Meanwhile, Boris Johnson is farting in the general direction of Europe ...

Steven Clarke

I dislike 'big think' pieces on free markets vs. socialism because the Tories aren't offering a free market economy and I doubt Corbyn will provide a successful socialist economy.

I like Mancur Olsen's idea of distributional coalitions. Tory and Labour policy is not dictated by a coherent economic logic or considerations of justice, freedom or other goods.

Rather, they buy off vested interests with concentrated-benefits, diffuse-costs policies. Housing policies that benefit homeowners at the expense of renters and national prosperity. Pay and condition policies that benefit unionized public sector workers at the expense of service users and the tax payer.

The workings of the economy are gummed up to cobble together a large enough electoral coalition.

I believe this is only a partial truth, but a big enough truth to make me cynical that political parties are vehicles for putting into effect a principled world view.

Blissex

«Pay and condition policies that benefit unionized public sector workers at the expense of service users and the tax payer.»

That's a lot less of a problem than the Conservatives make it look like. Also because unionized public sector workers are also tax payers and service users, but owner-occupiers and landlords usually are not renters or buyers.

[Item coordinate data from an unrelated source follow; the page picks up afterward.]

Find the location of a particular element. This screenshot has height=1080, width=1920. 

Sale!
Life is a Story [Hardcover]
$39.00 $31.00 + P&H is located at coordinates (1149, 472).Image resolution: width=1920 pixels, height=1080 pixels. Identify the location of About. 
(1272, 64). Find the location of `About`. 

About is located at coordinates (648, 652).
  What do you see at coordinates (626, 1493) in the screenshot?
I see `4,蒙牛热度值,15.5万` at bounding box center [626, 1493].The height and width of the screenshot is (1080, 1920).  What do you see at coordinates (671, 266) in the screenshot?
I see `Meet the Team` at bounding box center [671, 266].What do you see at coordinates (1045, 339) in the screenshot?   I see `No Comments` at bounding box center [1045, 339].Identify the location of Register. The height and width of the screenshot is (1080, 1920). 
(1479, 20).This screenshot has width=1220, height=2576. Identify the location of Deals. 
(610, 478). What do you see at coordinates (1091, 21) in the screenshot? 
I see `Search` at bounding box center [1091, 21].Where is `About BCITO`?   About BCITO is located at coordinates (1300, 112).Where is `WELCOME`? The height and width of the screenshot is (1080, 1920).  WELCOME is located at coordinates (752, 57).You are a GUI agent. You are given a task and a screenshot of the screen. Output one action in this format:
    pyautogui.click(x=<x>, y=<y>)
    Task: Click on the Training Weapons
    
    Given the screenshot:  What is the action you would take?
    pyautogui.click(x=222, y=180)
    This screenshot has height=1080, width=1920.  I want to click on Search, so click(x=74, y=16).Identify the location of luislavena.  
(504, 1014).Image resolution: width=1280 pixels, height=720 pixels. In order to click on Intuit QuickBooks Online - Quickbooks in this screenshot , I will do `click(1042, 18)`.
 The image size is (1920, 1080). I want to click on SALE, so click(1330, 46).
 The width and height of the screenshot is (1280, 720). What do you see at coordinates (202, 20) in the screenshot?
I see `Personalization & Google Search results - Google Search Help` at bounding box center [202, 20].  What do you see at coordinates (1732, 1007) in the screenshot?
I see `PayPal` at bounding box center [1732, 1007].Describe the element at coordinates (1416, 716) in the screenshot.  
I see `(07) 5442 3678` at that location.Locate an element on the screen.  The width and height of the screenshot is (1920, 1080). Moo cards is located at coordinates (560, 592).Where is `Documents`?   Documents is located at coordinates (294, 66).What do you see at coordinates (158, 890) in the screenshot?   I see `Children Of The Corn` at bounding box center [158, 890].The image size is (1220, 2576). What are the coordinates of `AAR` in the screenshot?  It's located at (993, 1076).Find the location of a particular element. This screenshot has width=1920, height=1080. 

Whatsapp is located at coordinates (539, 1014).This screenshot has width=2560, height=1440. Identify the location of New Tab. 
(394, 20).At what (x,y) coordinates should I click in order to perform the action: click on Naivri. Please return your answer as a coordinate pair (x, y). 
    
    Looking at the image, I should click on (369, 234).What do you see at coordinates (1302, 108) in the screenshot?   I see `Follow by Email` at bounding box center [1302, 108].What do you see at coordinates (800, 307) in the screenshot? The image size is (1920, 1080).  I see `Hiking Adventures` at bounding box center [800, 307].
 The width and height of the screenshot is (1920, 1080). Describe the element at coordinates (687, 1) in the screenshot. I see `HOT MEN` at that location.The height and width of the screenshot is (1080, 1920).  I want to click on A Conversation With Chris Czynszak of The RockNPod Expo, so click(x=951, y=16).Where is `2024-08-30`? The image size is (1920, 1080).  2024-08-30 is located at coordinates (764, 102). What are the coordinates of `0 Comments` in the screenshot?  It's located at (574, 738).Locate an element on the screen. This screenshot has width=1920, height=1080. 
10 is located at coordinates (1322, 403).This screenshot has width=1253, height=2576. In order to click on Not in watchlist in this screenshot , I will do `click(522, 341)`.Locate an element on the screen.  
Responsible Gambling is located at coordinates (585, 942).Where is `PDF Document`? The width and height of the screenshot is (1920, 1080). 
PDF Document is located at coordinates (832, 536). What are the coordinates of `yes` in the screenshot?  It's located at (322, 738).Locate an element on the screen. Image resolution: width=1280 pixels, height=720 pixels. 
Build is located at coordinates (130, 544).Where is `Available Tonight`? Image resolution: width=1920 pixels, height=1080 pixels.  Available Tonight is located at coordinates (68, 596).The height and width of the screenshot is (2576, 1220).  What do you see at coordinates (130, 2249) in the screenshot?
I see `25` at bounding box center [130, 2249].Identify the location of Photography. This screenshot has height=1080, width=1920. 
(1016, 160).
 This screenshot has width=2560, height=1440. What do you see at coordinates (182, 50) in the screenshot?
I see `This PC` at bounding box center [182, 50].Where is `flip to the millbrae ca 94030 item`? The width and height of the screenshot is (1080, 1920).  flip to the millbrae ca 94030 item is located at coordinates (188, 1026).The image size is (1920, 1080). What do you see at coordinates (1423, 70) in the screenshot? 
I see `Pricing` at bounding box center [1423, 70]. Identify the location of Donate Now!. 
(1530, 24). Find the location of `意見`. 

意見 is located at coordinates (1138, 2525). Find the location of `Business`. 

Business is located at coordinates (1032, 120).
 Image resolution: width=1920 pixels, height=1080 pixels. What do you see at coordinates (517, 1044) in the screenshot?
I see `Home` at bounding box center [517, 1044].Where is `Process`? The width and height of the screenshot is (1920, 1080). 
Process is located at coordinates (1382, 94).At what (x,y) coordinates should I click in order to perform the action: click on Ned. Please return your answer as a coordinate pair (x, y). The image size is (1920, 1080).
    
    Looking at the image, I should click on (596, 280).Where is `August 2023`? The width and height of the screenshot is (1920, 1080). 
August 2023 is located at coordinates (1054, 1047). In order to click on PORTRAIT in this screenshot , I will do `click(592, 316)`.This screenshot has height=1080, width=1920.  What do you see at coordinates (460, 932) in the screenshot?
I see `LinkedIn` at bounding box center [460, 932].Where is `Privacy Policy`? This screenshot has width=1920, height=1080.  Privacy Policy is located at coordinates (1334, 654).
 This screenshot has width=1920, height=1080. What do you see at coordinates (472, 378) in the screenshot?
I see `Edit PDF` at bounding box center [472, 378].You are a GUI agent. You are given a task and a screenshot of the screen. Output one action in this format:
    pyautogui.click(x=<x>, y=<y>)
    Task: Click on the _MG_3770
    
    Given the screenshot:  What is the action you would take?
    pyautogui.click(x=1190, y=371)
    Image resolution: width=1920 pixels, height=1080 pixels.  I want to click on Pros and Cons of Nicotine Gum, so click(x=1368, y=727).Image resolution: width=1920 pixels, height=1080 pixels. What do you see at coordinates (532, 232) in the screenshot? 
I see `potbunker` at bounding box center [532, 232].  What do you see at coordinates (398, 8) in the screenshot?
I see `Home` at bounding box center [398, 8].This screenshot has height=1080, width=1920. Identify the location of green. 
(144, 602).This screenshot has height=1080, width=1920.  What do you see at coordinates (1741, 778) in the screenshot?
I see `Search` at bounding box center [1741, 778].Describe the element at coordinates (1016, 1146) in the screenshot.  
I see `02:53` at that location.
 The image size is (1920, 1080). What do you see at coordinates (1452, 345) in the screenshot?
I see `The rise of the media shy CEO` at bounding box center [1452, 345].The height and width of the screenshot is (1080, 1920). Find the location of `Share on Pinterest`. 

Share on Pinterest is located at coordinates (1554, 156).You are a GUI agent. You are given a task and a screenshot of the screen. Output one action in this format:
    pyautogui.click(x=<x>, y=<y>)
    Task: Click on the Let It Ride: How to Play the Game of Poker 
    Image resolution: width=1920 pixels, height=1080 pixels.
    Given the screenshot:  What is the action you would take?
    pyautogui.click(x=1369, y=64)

Even more so, Conservative-voting pensioners are usually proprietors and shareholders and don't have income from jobs, and their pension income is a vested right, so many welcome lower wages, higher unemployment, less job security, reduced pension contributions for everybody else.

«The workings of the economy are gummed up to cobble together a large enough electoral coalition.»

That is a lot less of a problem with Labour because it represents the natural interests of its voters.

It is a much bigger problem with the Conservatives because the party represents the natural interests of its sponsors, not its voters, so it has to bribe voters to reach mass towards a majority.
That also was the case with New Labour, that also chose to bribe with massive house price increases the “aspirational voters who shop at John Lewis and Waitrose” of the south, as it was pursuing the interests of its sponsors.

A very big change with Labour is that currently it is entirely funded, and well funded, by its now numerous members, who feel that it now represents their interests; the New Labour party was funded by "donations" by billionaire sponsors, and its membership had dropped drastically, as intended, and this its own funding.

Anarcho

"In the labour market, they have raised the minimum wage and support immigration controls."

No mention of the anti-union laws? Regulate unions and strikes means regulating the labour market. "Whenever the law has attempted to regulate the wages of workmen," Smith stated, "it has always been rather to lower them than to raise them."

http://anarchism.pageabode.com/anarcho/poor-adam-smith

Little wonder wages have been stagnating...

cjcjc

Are you objecting to the raising of the minimum wage?
And while the Tories may support immigration controls, they haven't exactly controlled immigration have they, not least for the obvious reason.

Bonnemort

"Ten years of stagnant real wages"

It's 20 years. Real male median wages are lower now than in 1997. And that's without taking the huge increase in property/rents.

Blissex

«Real male median wages are lower now than in 1997. And that's without taking the huge increase in property/rents.»

Median male workers could be less selfish and realize that thanks to their restraint the living standards of so many businessmen, professionals and property owners have improved so much. Rejoice! Rejoice! :-)

coprolite

This sort of pish is not supposed to make literal sense in a coherent way, taking into account the meaning of the words.

It is just branding, both of the tories as the heirs of Thatcher and Regan and of JC as the heir of Michael Foot.

This stands up to logical scrutiny no better than adverts that make you associate having a big car with being attractive to the ladies.

In this context, as a strategy, it probably will work to a large degree.

Lidl Janus

"His claim that “our economy is not broken: it is fundamentally strong” reminds me of Monty Python’s Black Knight"

You don't need to go back to the 1970s, or to fictionalised comedy. Not when there's John McCain available to present disturbing (for Conservatives) historical parallels.

(From this, we can predict that Boris Johnson will become PM in 2030, and by then the persona will have long since stopped being an act and become worryingly serious).